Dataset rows
****

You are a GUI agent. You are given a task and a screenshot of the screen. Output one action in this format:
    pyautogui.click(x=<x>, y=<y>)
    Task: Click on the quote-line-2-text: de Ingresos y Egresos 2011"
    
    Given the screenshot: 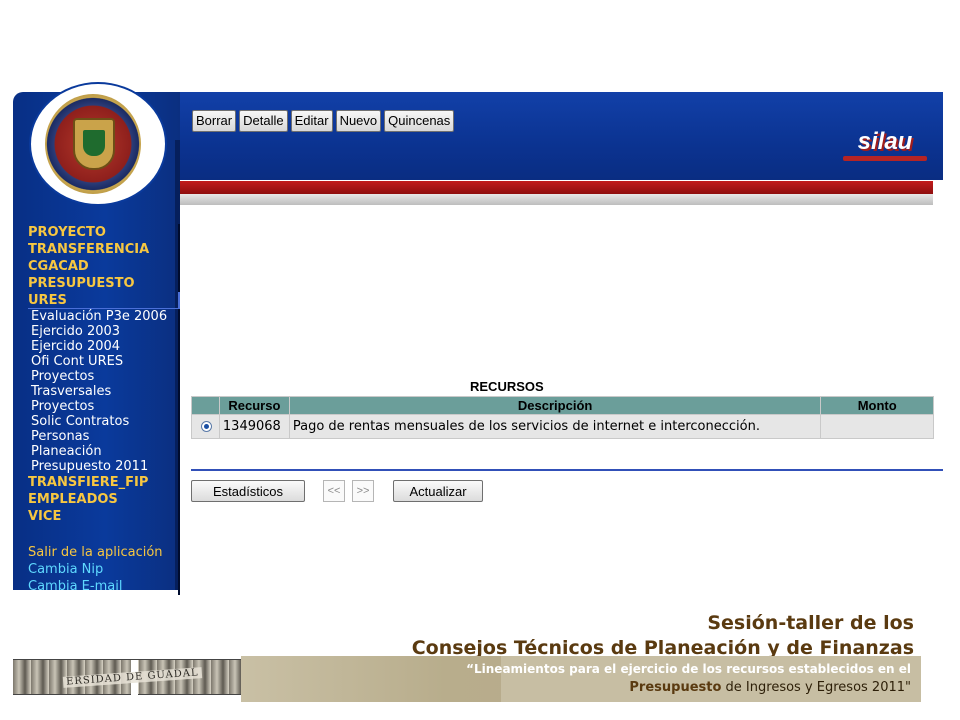 What is the action you would take?
    pyautogui.click(x=816, y=688)
    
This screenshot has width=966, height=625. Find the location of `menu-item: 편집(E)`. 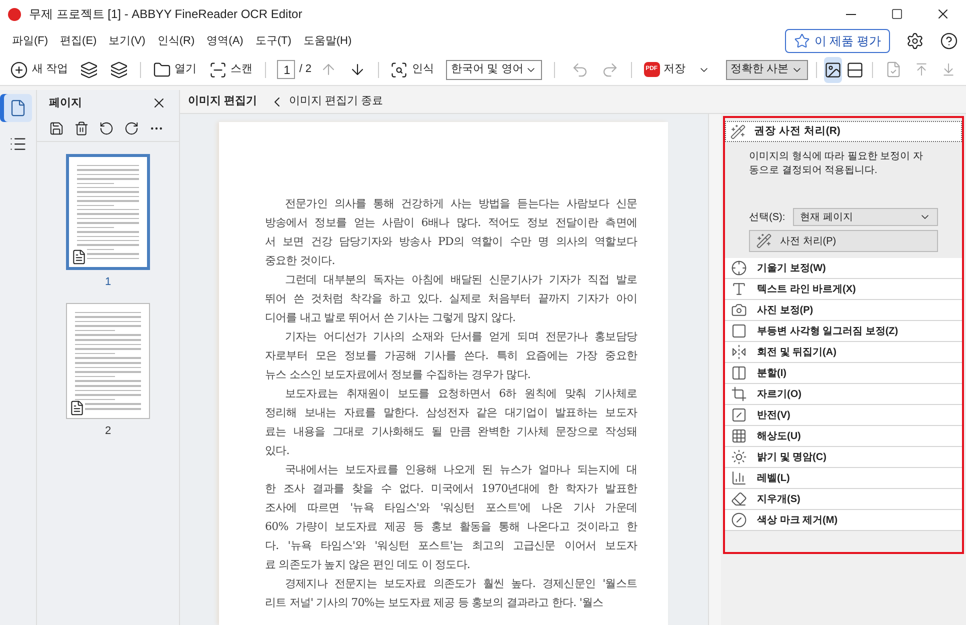

menu-item: 편집(E) is located at coordinates (78, 41).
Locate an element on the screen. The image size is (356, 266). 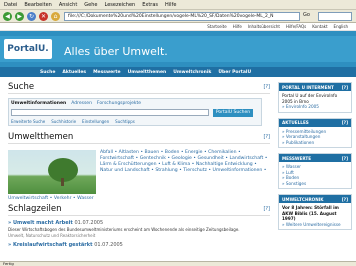
nav-messwerte: Messwerte is located at coordinates (107, 72).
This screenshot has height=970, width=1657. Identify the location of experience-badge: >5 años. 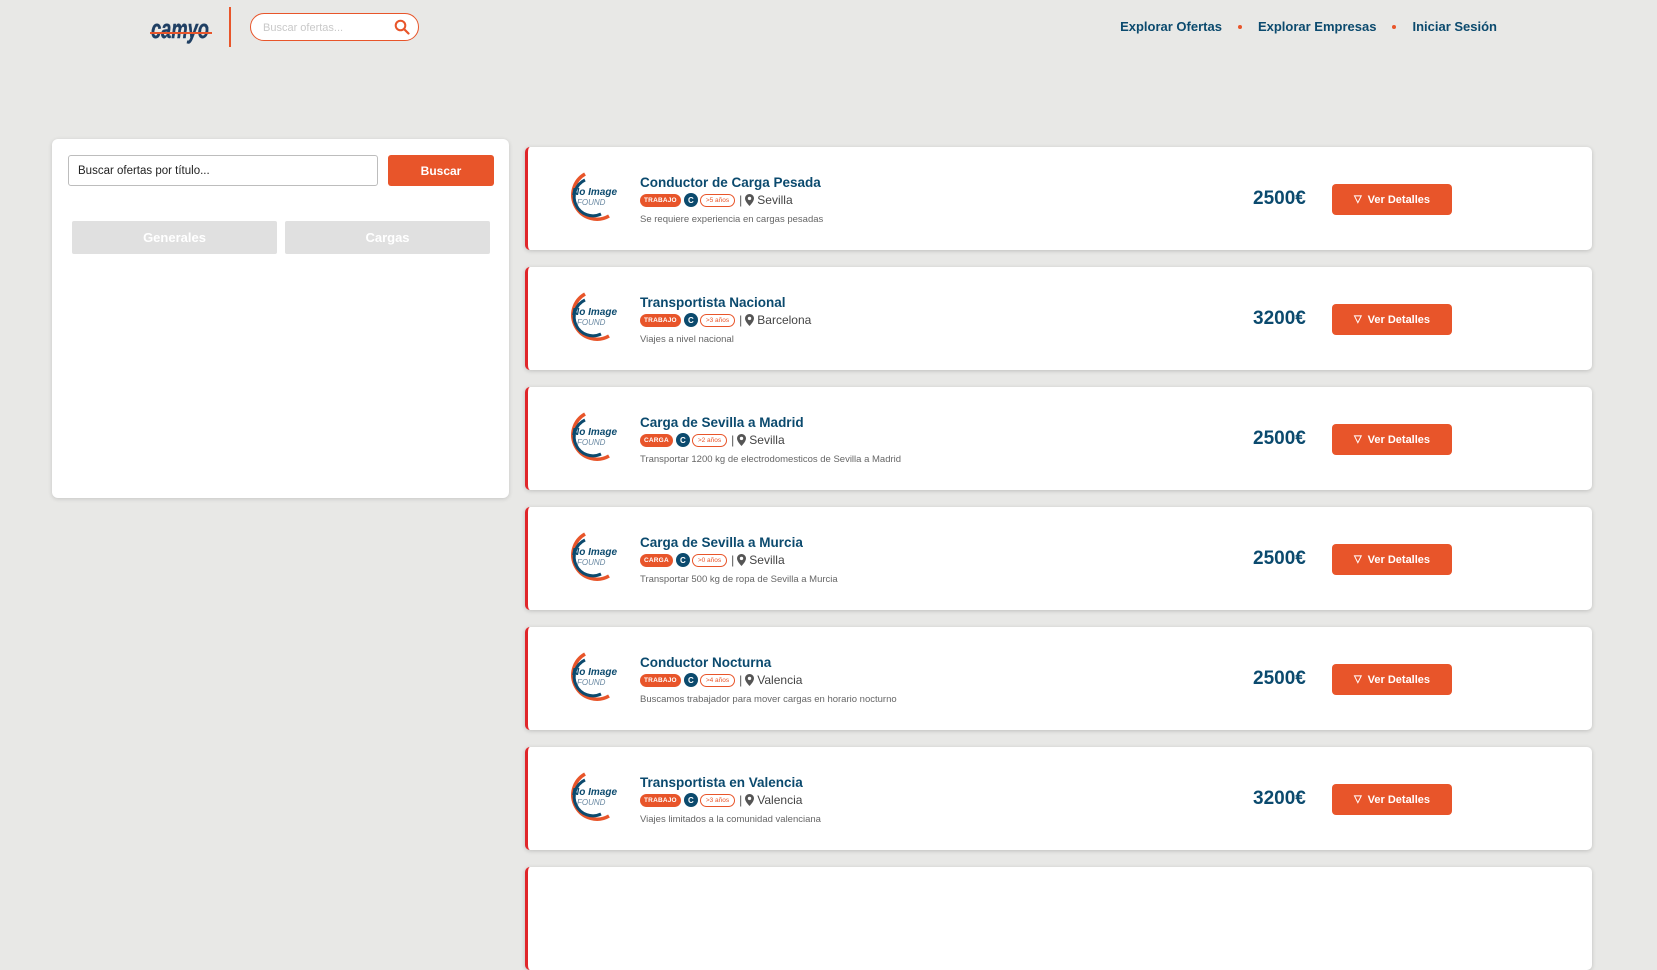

****

Copy out every row from the line containing "Locate an element" down to the end of the rows, both ends included, and leave the pictures out.

Locate an element on the screen. The image size is (356, 266). 
nav-messwerte: Messwerte is located at coordinates (107, 72).
This screenshot has height=970, width=1657. Identify the location of experience-badge: >5 años. 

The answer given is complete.